Rewilding the World - Paul
Rosolie in Person
Wednesday, Dec. 7, 2016
Presented by the Geographical Society of Philadelphia
Naturalist, explorer, author and award-winning wildlife filmmaker Paul Rosolie comes to International House Philadelphia on Wednesday, Dec. 7 at 6pm to share his experiences in protecting wildlife in the Amazon rainforest and southern India. Rosolie will discuss his close encounters and challenges in protecting species like anacondas, elephants, and tigers, and how it affects us all. He will share footage from his experiences, and firsthand accounts of the often devastating realities of the overlapping habitats of the human and animal worlds. His enthralling presentation will be followed by a special reception, which includes a tasting of exotic world cuisine.

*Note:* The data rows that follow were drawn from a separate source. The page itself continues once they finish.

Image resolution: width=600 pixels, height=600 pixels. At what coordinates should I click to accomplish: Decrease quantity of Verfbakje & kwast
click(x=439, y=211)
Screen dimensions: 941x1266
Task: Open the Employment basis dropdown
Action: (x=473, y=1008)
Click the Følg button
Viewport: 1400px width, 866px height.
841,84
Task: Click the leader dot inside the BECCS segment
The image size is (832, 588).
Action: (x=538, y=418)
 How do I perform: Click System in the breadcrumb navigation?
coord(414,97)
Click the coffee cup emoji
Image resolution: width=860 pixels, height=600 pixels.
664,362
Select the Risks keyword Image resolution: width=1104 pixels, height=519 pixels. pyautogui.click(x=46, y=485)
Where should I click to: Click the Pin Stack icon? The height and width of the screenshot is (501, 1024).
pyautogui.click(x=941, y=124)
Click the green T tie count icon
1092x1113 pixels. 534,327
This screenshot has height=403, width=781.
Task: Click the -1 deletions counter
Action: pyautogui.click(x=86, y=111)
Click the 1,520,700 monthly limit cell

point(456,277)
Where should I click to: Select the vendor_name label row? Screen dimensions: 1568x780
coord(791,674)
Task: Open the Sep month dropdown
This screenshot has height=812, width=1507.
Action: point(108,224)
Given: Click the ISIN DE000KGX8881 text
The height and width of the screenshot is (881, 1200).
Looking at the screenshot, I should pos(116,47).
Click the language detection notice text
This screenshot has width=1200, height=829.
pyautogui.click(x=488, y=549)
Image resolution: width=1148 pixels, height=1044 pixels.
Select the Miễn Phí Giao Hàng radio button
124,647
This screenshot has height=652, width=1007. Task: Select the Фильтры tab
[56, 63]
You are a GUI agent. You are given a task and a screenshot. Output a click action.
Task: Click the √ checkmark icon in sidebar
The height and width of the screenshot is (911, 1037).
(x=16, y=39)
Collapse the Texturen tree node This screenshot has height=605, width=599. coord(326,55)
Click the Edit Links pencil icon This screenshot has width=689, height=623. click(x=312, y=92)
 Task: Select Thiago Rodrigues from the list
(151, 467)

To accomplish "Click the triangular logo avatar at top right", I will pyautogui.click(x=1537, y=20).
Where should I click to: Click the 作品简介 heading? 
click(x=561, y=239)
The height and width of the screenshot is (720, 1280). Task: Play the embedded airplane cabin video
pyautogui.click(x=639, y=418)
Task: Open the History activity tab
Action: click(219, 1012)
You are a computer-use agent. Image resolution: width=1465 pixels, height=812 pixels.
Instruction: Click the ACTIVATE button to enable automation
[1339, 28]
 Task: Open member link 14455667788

Presented by the Geographical Society of Philadelphia, the program will be held in the Ibrahim Theater at International House Philadelphia, 3701 Chestnut Street, Philadelphia. Ticket prices for the presentation and special reception are $45 for the public; $35 for Geographical Society members and IHP members. Ticket prices for the presentation only are $25 for the public; $20 for Geographical Society members and International House Philadelphia members. To learn more or to purchase advance tickets, visit: http://www.geographicalsociety.org
About Paul Rosolie
Paul Rosolie is a naturalist, explorer, author and award-winning wildlife filmmaker. For the past decade, he has specialized in threatened ecosystems and species in countries like Indonesia, Brazil, India, and Peru. In the Amazon, Rosolie has described new ecosystems and launched the first ever study of anacondas in lowland rainforest. He has also spent extensive time traveling with poachers documenting the illegal trade in endangered species. Rosolie’s memoir on Amazonian wildlife and exploration, Mother of God, was hailed as “gripping” by Jane Goodall, and the Wall Street Journal applauded Rosolie’s environmental call-to-arms for its “rare immediacy and depth.” In 2013, Rosolie spoke at the United Nations Global Forum on Forests while accepting an award for his Amazonian wildlife short-film, An Unseen World. He contributes conservation-related articles to sources such as National Geographic, The Huffington Post and The Guardian.